La settecentesca Villa Borromeo d'Adda ad Arcore testimonia ovunque la ricerca minuziosa del dettaglio da arredamento dell'architetto Emilio Alemagna, nonché il suo inconfondibile stile barocchetto. Il verde reca invece la firma di Balzaretti, al quale si deve la progettazione dei giardini in via Palestro a Milano. Nel salone di ingresso è rimasto solo un tavolo dell'arredamento studiato da Alemagna: tutti gli altri pezzi sono stati venduti dalla proprietà. Sulla volta in muratura l'affresco richiama i falsi architettonici e le illusioni di Villa Arconati. Nel salone ovale la tappezzeria è andata interamente perduta, rimangono invece i tondi e gli elementi decorativi, su cui si sta attualmente operando. Sono stati messi in sicurezza e a breve saranno restaurati i lampadari in vetro di Murano e nel contempo si sta procedendo al recupero di modanature, pitture e gessi. Nella sala da pranzo si apprezza un dispositivo dall'evidente utilità: un montavivande; un altro elemento che contraddistingue la villa è il palchetto dei musicisti. Anche il parco, molto esteso e popolato da numerose e pregiate essenze, sarà presto oggetto di intervento.

Un vero e proprio gioiello del complesso architettonico è la Cappella “Vela”, unico bene rimasto tuttora di proprietà dei Borromeo. La cupola ottagonale è stata progettata sull'impianto di quella di San Satiro a Milano, e a Lorenzo Vela si deve la decorazione delle pareti con otto lesene che alternano la colonna del bene e quella del male. Di Vincenzo Vela sono invece la Madonna addolorata e la formella alla base dell'altare: uno stiacciato, ossia un rilievo appena accennato.

• _Cose da fare_
1 – Traduci in inglese questa frase del testo sulla Villa Borromeo d'Adda: "Sulla volta in muratura l'affresco richiama i falsi architettonici e le illusioni di Villa Arconati."
2 – Trascrivi fedelmente dal testo sulla Villa Borromeo d'Adda il passo che inizia con "Un vero e proprio" e termina con "rilievo appena accennato.".
3 – Completa il testo sulla Villa Borromeo d'Adda con il passo successivo, riprendendo dopo la sua ultima frase.
I record non hanno alcun legame con il testo.

(Dati per localizzare parole ed elementi)
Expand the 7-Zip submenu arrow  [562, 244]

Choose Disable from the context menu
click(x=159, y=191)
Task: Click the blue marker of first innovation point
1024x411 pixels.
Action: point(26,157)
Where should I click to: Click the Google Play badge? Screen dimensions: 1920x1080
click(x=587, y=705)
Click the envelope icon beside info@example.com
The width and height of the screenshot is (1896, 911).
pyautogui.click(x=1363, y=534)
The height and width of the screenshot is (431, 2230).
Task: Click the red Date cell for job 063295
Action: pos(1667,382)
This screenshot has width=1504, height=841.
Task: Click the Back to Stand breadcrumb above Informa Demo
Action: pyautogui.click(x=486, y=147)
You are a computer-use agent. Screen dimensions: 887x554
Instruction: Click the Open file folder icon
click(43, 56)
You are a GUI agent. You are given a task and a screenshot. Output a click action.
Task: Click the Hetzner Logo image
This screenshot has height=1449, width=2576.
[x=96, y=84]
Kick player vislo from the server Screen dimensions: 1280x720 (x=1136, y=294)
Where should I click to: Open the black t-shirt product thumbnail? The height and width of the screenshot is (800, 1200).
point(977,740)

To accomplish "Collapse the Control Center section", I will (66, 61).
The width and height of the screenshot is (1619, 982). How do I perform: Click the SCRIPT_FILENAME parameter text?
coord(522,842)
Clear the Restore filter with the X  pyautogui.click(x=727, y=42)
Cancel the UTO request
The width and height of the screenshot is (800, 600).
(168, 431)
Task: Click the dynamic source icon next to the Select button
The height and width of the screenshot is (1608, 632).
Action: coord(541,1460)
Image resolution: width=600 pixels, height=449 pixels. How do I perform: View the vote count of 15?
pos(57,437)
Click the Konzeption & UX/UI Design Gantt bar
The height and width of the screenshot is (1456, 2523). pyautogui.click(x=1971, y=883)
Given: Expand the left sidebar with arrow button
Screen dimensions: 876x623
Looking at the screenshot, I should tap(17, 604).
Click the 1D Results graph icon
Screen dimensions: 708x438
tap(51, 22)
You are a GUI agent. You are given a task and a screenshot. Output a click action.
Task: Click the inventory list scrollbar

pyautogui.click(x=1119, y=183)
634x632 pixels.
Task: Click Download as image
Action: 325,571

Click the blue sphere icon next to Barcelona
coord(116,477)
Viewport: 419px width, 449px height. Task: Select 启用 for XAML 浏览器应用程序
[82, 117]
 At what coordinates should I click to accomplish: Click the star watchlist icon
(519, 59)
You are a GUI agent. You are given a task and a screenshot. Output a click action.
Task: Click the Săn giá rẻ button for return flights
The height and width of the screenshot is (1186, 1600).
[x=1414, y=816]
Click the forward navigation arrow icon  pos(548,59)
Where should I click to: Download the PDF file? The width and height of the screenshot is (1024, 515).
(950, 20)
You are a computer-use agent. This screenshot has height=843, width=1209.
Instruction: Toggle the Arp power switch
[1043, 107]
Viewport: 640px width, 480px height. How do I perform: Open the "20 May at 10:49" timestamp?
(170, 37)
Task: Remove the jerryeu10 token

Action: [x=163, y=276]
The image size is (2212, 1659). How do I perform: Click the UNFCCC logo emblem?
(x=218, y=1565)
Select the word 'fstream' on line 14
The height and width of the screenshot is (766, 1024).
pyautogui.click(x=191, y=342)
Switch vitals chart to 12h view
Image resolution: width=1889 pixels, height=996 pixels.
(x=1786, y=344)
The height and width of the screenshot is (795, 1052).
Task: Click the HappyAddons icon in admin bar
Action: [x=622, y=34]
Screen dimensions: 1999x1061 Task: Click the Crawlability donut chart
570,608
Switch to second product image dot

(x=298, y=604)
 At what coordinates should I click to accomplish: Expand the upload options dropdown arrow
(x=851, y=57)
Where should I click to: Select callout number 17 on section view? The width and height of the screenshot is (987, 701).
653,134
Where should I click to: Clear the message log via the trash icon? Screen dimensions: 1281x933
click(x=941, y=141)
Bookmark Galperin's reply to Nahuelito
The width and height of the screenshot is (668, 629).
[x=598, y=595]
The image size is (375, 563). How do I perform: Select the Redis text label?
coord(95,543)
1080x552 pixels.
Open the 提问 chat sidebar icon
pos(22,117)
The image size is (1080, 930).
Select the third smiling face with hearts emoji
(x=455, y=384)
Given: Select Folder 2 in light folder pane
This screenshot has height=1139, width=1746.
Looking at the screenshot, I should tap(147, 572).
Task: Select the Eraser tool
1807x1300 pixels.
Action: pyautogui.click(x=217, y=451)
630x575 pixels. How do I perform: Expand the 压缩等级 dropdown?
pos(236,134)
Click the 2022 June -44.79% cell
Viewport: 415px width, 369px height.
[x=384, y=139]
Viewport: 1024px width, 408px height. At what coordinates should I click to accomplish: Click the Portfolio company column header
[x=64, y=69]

• _Risultati per attività_
1 – On the masonry vault, the fresco recalls the faux architecture and the illusions of Villa Arconati.

2 –
Un vero e proprio gioiello del complesso architettonico è la Cappella “Vela”, unico bene rimasto tuttora di proprietà dei Borromeo. La cupola ottagonale è stata progettata sull'impianto di quella di San Satiro a Milano, e a Lorenzo Vela si deve la decorazione delle pareti con otto lesene che alternano la colonna del bene e quella del male. Di Vincenzo Vela sono invece la Madonna addolorata e la formella alla base dell'altare: uno stiacciato, ossia un rilievo appena accennato.

3 –
Cappella “Vela”

Il monumento funebre dedicato alla contessa Maria Isimbardi è stato restaurato nel 2002-2003, tuttavia, nonostante il trattamento, alcuni dettagli non sono potuti emergere. Così la famiglia Borromeo ha ritenuto opportuno sostenere un ulteriore intervento, che, unitamente a quello compiuto per la Limonaia di Villa Arconati, rappresenta il cavallo di battaglia dell'ingegner Radaelli. La mano destra della statua manca infatti delle dita. Questa “mutilazione” sottrae alla figura gran parte dell'espressività conferitale, nell'intenzione del suo autore, anche dagli arti superiori: la donna infatti è effigiata nel momento del trapasso, ma non ancora irrigidita nella morte. L'intervento di ricostruzione, possibile solo grazie all'esistenza del gesso originale con cui è stata realizzata la statua, è stato risolutivo senza essere irreversibile. Le dita, infatti, sono state applicate con una calamita e una punta di colla rimuovibile con acetone. Il monumento a Maria Isimbardi torna finalmente ad esprimere tutta la sacralità del momento nel quale la contessa è stata immortalata, senza che venga intaccata la materia originale dell'opera.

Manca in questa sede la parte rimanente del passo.